Cottonseed is a valuable source of edible oil and protein, but its utilization is limited by high gossypol content. In this study, we engineered cotton (Gossypium hirsutum) to biosynthesize astaxanthin through both single-gene (CrBKT) and multi-gene (CrBKT, ZmPSY1, PaCrtI, HpCrtZ) expression strategies. Transgenic cotton plants exhibited significant astaxanthin accumulation across multiple tissues, with distinct red pigmentation observed in leaves, stems, reproductive organs, and cottonseeds. While single CrBKT expression was sufficient to redirect metabolic flux toward astaxanthin biosynthesis, multi-gene transformation did not necessarily lead to higher astaxanthin levels, suggesting that BKT is the key determinant of astaxanthin accumulation in cotton. Additionally, BKT-overexpressing plants produced larger cottonseeds, with increased seed weight and size, indicating a possible link between carotenoid metabolism and seed development. Importantly, gossypol content was significantly reduced in transgenic cottonseeds, likely due to the redistribution of terpene metabolism.

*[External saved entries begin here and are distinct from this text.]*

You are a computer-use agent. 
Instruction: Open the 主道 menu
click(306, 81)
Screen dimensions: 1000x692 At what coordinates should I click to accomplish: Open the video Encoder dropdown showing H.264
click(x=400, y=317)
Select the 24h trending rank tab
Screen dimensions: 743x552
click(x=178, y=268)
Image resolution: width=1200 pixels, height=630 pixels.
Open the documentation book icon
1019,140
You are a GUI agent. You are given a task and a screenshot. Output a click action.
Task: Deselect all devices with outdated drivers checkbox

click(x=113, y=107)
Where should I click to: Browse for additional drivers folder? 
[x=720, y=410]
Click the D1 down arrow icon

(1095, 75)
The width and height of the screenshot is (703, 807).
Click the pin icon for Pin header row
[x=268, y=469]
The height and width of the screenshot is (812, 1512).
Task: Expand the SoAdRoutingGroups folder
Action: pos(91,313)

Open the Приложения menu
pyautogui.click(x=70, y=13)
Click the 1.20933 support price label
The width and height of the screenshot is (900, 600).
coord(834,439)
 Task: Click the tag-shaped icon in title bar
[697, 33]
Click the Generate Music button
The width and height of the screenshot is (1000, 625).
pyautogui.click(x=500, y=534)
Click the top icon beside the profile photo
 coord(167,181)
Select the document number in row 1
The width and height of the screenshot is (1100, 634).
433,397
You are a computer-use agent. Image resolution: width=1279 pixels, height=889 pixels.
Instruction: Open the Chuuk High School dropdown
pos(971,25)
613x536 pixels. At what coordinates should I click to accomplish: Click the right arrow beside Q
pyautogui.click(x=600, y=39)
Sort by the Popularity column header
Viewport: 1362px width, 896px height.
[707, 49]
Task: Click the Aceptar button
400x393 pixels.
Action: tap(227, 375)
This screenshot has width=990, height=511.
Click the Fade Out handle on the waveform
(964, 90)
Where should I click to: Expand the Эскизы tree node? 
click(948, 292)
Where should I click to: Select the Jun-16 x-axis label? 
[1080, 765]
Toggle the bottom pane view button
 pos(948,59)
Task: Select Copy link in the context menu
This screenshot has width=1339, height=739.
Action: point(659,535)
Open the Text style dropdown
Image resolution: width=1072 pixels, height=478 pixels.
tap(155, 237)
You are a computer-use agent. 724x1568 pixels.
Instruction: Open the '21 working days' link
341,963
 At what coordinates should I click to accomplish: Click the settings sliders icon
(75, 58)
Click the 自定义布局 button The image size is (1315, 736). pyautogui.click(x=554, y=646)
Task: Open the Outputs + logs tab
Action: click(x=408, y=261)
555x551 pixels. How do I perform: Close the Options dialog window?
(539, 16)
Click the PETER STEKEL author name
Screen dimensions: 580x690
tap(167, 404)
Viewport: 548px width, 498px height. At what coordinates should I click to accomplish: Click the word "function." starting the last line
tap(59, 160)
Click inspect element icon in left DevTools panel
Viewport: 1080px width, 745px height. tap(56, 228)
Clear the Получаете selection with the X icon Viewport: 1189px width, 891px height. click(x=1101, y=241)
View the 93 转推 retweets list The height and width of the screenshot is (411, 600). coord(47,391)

The qRT-PCR analyses confirmed that the expression of key gossypol biosynthetic genes was downregulated, supporting a metabolic trade-off between astaxanthin and gossypol biosynthesis. These results demonstrate that cotton can serve as a biofactory for astaxanthin production, providing a scalable and cost-effective alternative to traditional sources. Furthermore, the dual benefits of enhanced nutrition and reduced toxicity significantly expand the potential applications of cottonseed in human food, animal feed, and functional ingredient markets.